__Exercise brief__: Shift every coordinate in the answers by 82 and write out the items again, requests included, beginning at the line that contains "The height and" and stopping after the line that contains "coord(106,694)". Leave the pictures out.

__Provided information__:
========================================================================
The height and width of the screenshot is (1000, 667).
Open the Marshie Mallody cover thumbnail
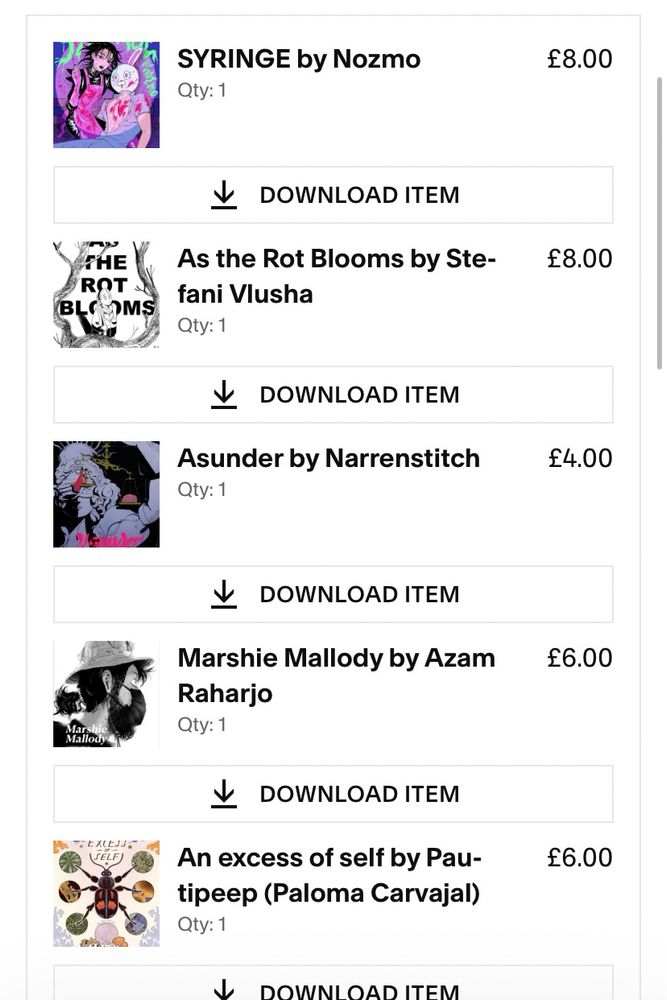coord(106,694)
========================================================================
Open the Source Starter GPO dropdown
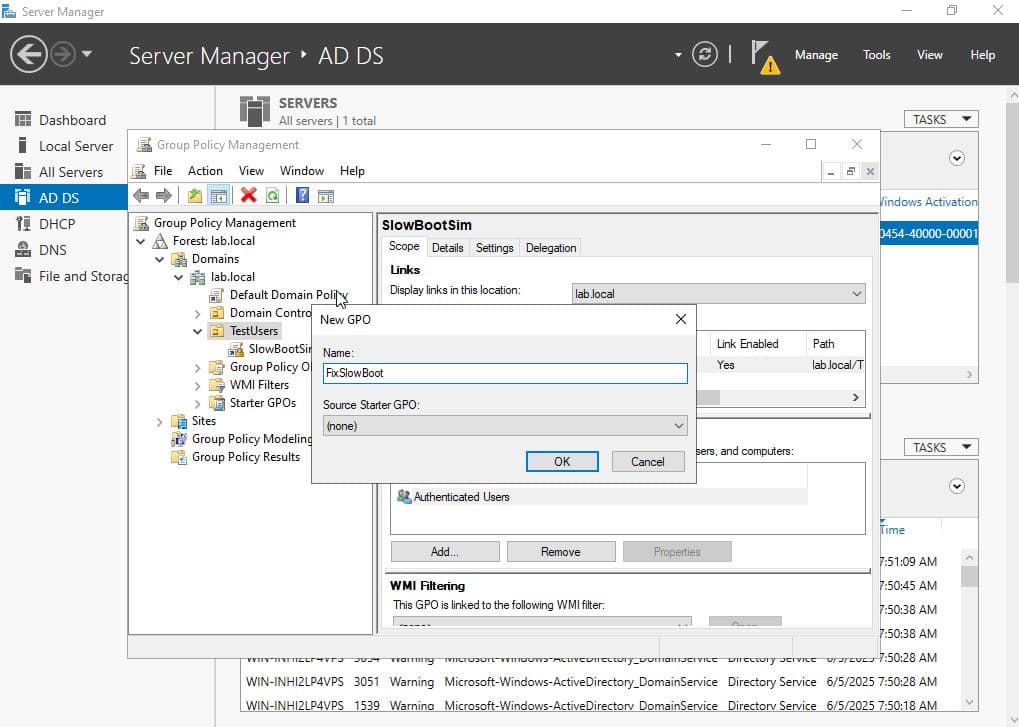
========================================================================
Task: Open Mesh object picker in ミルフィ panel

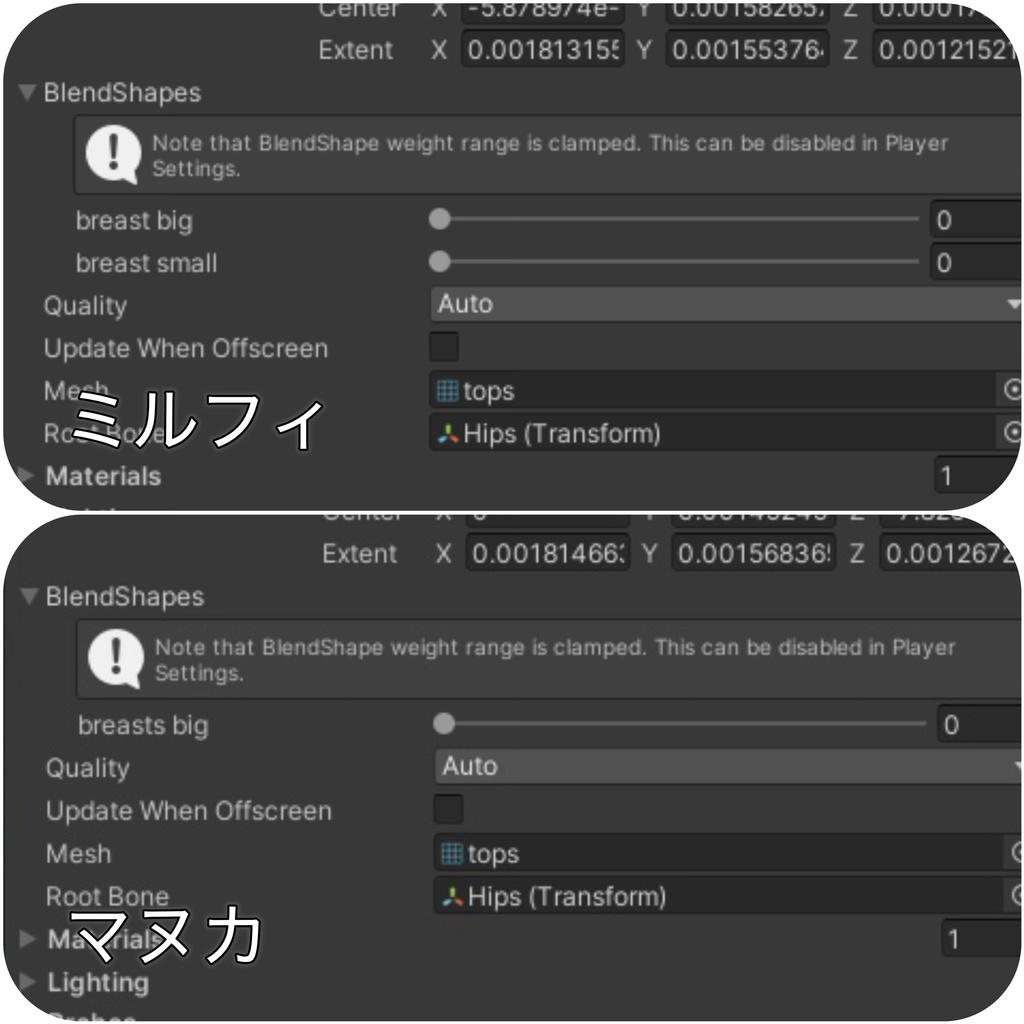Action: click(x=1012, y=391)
========================================================================
__Worked answer__:
The height and width of the screenshot is (1000, 667).
Open the Marshie Mallody cover thumbnail
coord(188,776)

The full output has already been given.